According to Cover's Theorem "The probability that a dichotomy over P
points in N dimensions is linearly separable goes to zero as P gets
larger than $N$"1
Ideas to extract features generically
Polynomial Classifier2
We could try to extract features by combining all features in inputs, however this scales poorly in higher dimensions.
Let's say that we choose a degree d and the number of dimensions of
point \vec{x} are N, we would have N^d computations to do.
However most of the times we will have d = 2, so as long as we don't
exagerate with d it is still feasible
Space Tiling
It is a family of functions to preserve as much info as possible in images while reducing their dimension.
Random Projections
It consists on lowering dimensionality of data by using a random chosen matrix. The idea is that points that are in a high dimensional space may be projected into a low dimensional spaces preserving their most of their distance
Radial Basis Functions3
This is a method that employs a family of functions that operate over distance of the input over a fixed point.
Caution
They may take a point (or vector) as their input, but they'll compute a distance, usually the euclidean one, and then use it for the final computation
Kernel Machines4
They are algorithms in machine learning that make use of a kernel function which makes computation on higher dimensions possible without actually computing higher coordinates for our points.
Deep vs Shallow Networks
While it is theoretically possible to have only shallow-networks as
universal predictors,
this is not technically possible as it would require more hardware.
Instead deep-networks trade time for space, taking longer, but requiring less hardware.

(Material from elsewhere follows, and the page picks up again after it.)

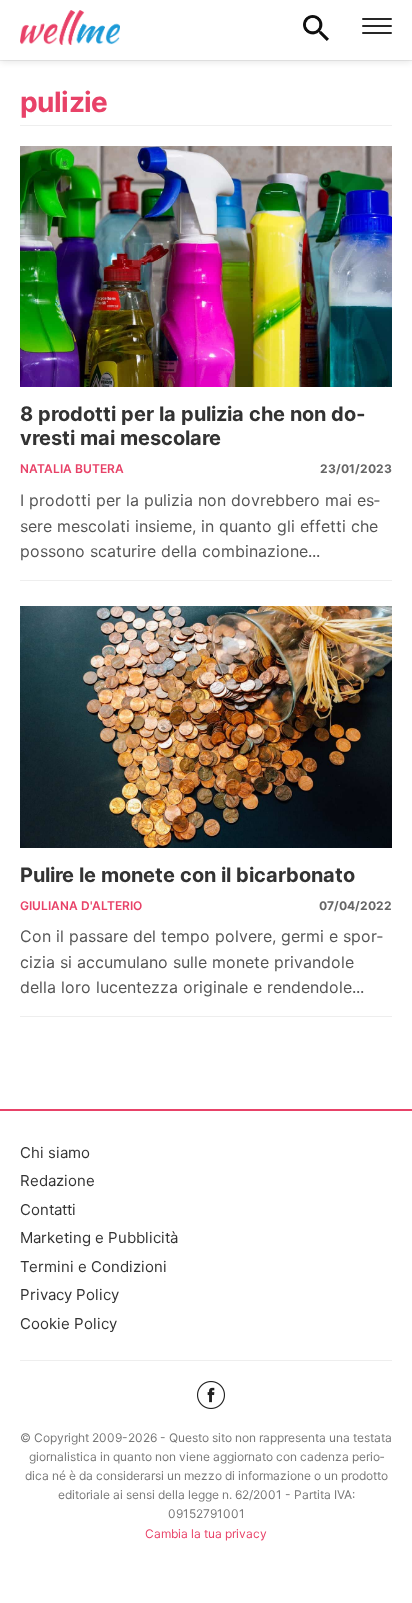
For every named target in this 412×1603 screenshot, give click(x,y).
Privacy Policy (69, 1294)
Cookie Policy (68, 1323)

Usually, for just boolean function we have a complexity of O(n^2) for shallow
networks, making it scale exponentially.
Note
Mainly the hardware we are talking about is both Compute Units (we don't care id they come from CPU, GPU or NPU. You name it) and Memory.
Invariant Feature Learning
When we need to learn something that may have varying features (backgrounds, colors, shapes, etc...), it is useful to do these steps:
- Embed data into high-dimensional spaces
- Bring closer data that are similar and reduce-dimensions
Sparse Non-Linear Expansion
In this case, we break our datas, and then we aggreate things together
Manifold Hypothesis
We can assume that whatever we are trying to represent doesn't need that much features but rather is a point of a latent space with a lower count of dimensions.
Thus, our goal is to find this low dimensional latent-space and disentangle features, so that each
direction of our latent-space is a feature. Essentially, what we want to achieve with Deep-Learning is
a system capable of learning this latent-space on its own.